■ **TASKS**:
**A)** According to the passage on tire balance, how often should drivers have their tires balanced as part of routine maintenance?
**B)** Continue the passage on tire balance and wheel alignment, starting after its final sentence.

■ **PROVIDED PASSAGE**:
=====

The goal of tyre balance is to distribute weight equally around the entire circumference of the tyre. Wheels that are out-of-balance can cause uncomfortable vibrations while driving. It also results in premature wear of suspension and steering components, rotating parts, and tyres.
As part of routine vehicle maintenance, drivers should seek to balance the tyres on their vehicle after every 5,000-10,000 km travelled, or after 1-2 years (whichever comes first).
Also, it’s worth balancing the tyres and wheels when:
- Buying new tyres, rims, or wheels;
- Rotating the tyres;
- Repairing the tyres;
- The car hits a large pothole.
Another thing to remember; tyre balance is entirely different to wheel alignment, though the two concepts are sometimes confused. Aligning a set of wheels entails adjusting their angles so that they’re parallel to each other and perpendicular to the ground.

=====

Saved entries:
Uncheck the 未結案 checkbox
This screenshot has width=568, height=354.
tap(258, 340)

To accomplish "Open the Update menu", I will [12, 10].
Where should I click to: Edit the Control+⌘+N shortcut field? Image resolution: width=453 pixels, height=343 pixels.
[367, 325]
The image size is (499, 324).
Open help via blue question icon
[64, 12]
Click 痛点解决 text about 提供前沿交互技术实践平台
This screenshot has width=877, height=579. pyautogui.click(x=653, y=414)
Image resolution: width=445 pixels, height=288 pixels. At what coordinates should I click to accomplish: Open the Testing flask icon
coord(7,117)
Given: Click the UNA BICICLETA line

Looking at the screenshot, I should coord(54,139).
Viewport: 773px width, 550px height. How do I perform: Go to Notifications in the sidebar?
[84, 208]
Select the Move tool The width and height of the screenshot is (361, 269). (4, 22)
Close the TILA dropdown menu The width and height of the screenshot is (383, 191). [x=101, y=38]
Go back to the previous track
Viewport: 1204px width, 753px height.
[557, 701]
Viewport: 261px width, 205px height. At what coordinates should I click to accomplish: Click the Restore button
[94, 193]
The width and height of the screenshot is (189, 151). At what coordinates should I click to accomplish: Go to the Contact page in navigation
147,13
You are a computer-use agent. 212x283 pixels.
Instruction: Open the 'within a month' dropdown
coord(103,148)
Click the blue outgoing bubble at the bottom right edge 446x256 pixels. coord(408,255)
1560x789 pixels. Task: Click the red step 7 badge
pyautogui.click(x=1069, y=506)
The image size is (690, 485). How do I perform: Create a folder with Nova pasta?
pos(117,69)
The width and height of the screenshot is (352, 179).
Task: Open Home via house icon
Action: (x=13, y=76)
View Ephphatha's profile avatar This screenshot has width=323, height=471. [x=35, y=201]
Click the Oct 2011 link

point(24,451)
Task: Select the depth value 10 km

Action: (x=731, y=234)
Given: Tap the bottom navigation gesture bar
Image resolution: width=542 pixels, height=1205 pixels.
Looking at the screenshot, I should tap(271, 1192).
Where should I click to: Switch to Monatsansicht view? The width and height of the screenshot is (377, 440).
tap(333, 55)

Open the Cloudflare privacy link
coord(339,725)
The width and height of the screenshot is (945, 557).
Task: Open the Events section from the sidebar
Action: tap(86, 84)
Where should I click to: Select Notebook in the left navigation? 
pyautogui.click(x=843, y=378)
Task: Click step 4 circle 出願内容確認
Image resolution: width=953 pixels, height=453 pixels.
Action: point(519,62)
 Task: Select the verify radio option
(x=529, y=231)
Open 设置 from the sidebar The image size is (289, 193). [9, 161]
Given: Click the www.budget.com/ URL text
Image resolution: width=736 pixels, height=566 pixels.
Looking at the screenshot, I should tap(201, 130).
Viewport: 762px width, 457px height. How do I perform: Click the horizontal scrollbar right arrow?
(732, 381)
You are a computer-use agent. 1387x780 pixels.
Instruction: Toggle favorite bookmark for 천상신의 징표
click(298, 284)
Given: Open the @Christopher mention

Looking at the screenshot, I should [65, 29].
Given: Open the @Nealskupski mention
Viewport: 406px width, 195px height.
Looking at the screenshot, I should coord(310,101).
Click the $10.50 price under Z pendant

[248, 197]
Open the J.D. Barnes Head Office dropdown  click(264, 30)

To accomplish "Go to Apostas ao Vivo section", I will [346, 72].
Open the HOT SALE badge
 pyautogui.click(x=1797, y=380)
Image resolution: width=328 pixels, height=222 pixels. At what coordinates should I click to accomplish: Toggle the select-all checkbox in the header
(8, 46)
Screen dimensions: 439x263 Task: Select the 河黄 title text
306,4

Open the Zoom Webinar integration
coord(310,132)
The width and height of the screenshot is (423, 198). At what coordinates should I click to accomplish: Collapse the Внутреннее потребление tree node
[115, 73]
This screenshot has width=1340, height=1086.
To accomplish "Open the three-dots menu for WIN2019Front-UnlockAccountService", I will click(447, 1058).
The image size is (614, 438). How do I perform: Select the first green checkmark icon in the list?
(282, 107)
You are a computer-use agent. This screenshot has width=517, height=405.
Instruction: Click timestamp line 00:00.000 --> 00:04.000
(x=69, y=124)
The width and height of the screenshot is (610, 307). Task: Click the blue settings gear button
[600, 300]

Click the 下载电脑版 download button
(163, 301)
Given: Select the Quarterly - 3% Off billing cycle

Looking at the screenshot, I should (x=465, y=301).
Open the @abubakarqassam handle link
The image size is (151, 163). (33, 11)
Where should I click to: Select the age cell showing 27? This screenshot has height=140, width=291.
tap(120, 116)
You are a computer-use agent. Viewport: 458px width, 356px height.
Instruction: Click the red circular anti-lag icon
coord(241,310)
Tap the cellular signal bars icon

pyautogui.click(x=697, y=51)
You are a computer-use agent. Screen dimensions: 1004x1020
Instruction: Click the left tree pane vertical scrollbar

=====

■ **ACTIVITY ANSWERS**:
**A)** After every 5,000 to 10,000 km traveled, or after one to two years, whichever comes first.

**B)**
Knowing the signs of imbalance
Tyre imbalance can develop over time as the tyre tread wears down through regular use and the distribution of weight changes. Subjecting the tyres to excessive stress by driving on poor roads, hard braking and cornering may hasten matters further.
When one or more tyres are out-of-balance on your vehicle, there are several common indicators:
- The car experiences vibration at high speeds;
- There’s uneven wear on the tread;
- There’s an increase in fuel consumption;
- There are issues with the suspension.
If you notice one or more of these symptoms – even if the tyres are relatively new – then it’s possible your car has an imbalanced tyre.